Sebab, merujuk pada pandangan Amin Malouf dalam buku In The Name of
Identity, sesungguhnya setiap individu adalah titik temu bagi banyak
pertalian yang berbeda. Lalu, yang menjadi tantangan kita dalam
menumbuhkan spirit pelibatan empatik dalam kebinekaan adalah bagaimana
kita mampu menghadirkan sosok individu yang pada dirinya bersemburat
aura kedamaian dan kesejukan sehingga pihak lain yang berada di sisinya
justru menjadi pelengkap dari segala kekurangan yang dimiliki.

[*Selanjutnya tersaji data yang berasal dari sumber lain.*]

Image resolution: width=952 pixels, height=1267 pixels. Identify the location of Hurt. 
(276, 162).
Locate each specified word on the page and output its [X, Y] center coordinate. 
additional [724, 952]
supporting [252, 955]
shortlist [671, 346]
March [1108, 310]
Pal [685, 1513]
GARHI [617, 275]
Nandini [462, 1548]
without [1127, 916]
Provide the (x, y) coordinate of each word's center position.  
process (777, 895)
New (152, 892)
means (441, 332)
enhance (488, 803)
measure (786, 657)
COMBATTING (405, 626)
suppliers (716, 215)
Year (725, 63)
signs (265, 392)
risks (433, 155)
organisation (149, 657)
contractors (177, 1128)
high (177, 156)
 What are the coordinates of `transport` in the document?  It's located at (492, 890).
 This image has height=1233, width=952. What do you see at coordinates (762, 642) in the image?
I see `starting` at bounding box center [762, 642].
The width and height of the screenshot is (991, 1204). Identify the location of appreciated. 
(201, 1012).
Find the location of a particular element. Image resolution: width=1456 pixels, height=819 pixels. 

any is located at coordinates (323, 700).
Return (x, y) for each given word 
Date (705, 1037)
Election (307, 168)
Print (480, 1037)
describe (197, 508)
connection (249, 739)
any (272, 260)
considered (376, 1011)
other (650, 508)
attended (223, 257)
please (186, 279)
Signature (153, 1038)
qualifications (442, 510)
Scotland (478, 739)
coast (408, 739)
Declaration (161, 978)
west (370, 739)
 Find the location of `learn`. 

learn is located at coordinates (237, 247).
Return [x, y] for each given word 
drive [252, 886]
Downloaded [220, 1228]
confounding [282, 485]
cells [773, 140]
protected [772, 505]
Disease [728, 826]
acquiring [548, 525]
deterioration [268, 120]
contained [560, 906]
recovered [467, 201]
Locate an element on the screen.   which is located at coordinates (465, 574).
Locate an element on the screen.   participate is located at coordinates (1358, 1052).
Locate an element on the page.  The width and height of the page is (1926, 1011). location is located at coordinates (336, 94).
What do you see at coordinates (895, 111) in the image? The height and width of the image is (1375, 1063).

Dalam
spirit pelibatan empatik, merujuk pada pandangan Prof Alberto Gomes,
yang diperlukan adalah bagaimana kita mampu merasakan, mengimajinasikan,
dan mengidentifikasi suka dan duka orang lain. Dengan cara ini, kita
akan mampu menyadari dengan penuh hikmat dan bijaksana bahwa
sesungguhnya diri kita yang menjadi titik temu bagi banyak pertalian
harus menjadi modal sosial yang bisa merajut sekian perbedaan untuk
saling memahami dan mengapresiasi. Pada posisi ini, kita akan selalu
melakukan refleksi diri perihal bagaimana menempatkan diri orang lain ke
dalam diri kita, bagaimana merespons permasalahan sosial yang ada di
lingkungan kita, dan sekaligus bagaimana menempatkan diri kita sebagai
problem solver yang menenteramkan bagi semua pihak. Apabila upaya ini
bisa kita lakukan dengan baik, maka marwah kebinekaan yang sudah
diwariskan oleh Sutasoma dan nilai keluhurannya ditegaskan dalam banyak
kitab suci akan bisa terawat dan terjaga dalam kehidupan kita sepanjang
masa.
sumber:
Langganan:
Komentar (Atom)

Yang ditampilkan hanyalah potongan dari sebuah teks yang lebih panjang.